Dans le cadre du projet européen RINSE sur les saisies et confiscations des avoirs criminels, Crim’HALT a organisé deux événements en mars 2025 consacrés à cette thématique.

Le lundi 24 mars, nous avons accueilli Arnaud de Laguiche, magistrat et chef du département immobilier de l’AGRASC (l’Agence nationale de gestion des biens confisqués en France), pour une conférence à destination des étudiants de Sciences Po Paris. Il a présenté les principales mesures de confiscation pénale en France — confiscation de l’instrument, du produit ou de l’objet de l’infraction, confiscation élargie, confiscation générale du patrimoine — ainsi que les infractions pour lesquelles ces peines complémentaires sont encourues (délit de non-justification de ressources, présomption de blanchiment…). Il a également abordé les défis liés à la récupération des avoirs criminels à l’étranger ainsi que leur gestion et leur affectation à des fins sociales.

Son intervention a été complétée par Eva Sonneville, juriste en droit franco-italien, qui a exposé le modèle italien de confiscation préventive, applicable sans condamnation pénale.

Les étudiants ont ensuite analysé des affaires médiatisées afin d’illustrer concrètement les mécanismes de confiscation. Entre l’affaire Balkany, celle concernant le vice-président de la Guinée-équatoriale, ou encore le gel des biens appartenant aux oligarques russes, les exemples à leur disposition ne manquaient pas. Ces cas spectaculaires restent toutefois exceptionnels : la plupart des procédures de confiscation concernent des biens bien moins luxueux et demeurent largement ignorées du grand public.

Deux jours plus tard, le 26 mars, nous avons organisé un événement LinkedIn Live en collaboration avec nos partenaires du projet RINSE, au cours duquel nous avons accueilli le magistrat italien Francesco Menditto.

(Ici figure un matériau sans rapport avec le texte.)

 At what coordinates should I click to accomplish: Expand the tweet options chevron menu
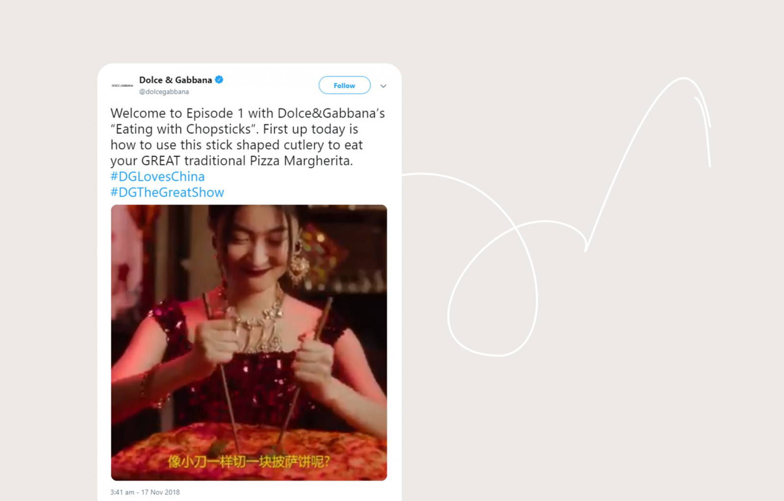(x=383, y=86)
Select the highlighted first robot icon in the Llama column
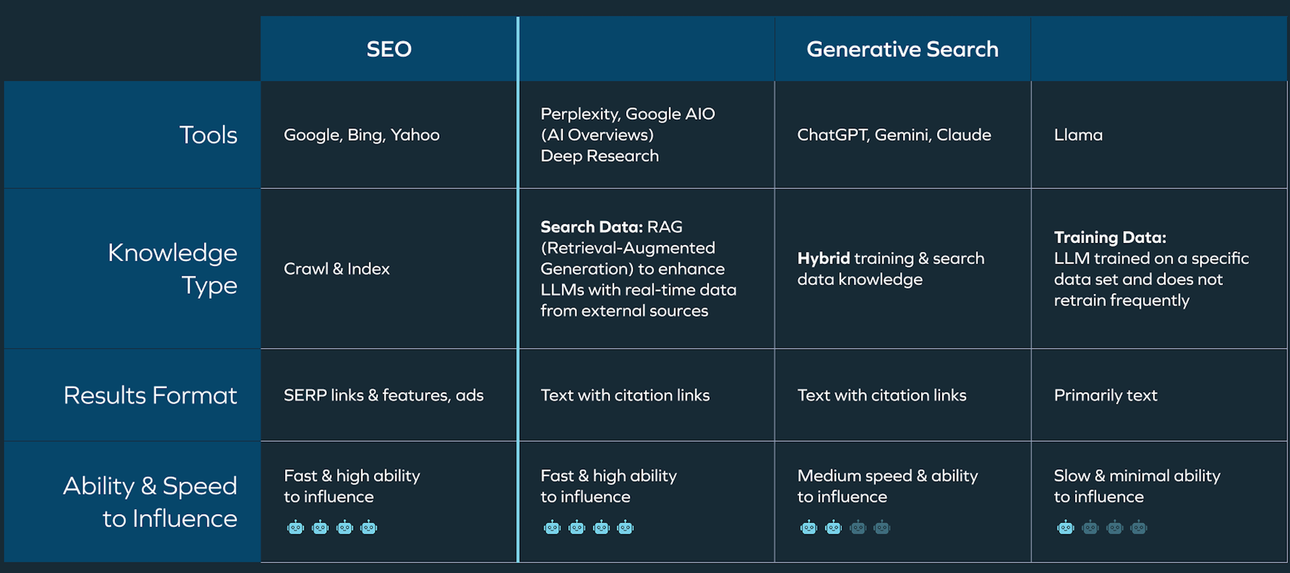Viewport: 1290px width, 573px height. coord(1066,528)
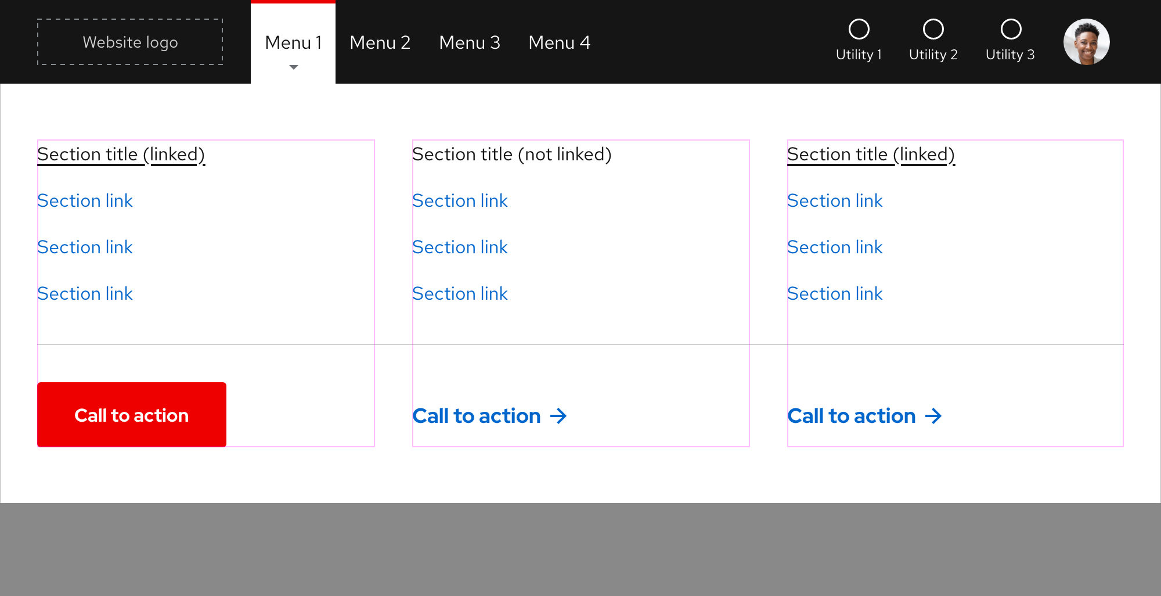
Task: Expand the caret arrow under Menu 1
Action: click(293, 67)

Ce dernier a détaillé le fonctionnement d’une mesure de confiscation particulièrement redoutable dans la lutte contre la criminalité organisée : la confiscation préventive. Son objectif est de restituer à la société les avoirs d’origine criminelle. Contrairement aux confiscations françaises, elle ne constitue pas une peine au sens strict du droit pénal et peut donc être appliquée en l’absence de poursuites ou de condamnation.

Massivement utilisée en Italie depuis 1982 comme outil de lutte contre la puissance économique mafieuse, la confiscation préventive représente aujourd’hui les deux tiers des confiscations définitives prononcées dans le pays.

Pour celles et ceux qui n’ont pas pu assister à l’événement en direct, vous pouvez regarder sa rediffusion en cliquant ci-dessous.

Enfin, pour ceux qui préfèrent la lecture, retrouvez notre article dédié, qui synthétise les principaux éléments de l’intervention de M. Menditto, sans ses impressions personnelles ni ses exemples parfois très concrets !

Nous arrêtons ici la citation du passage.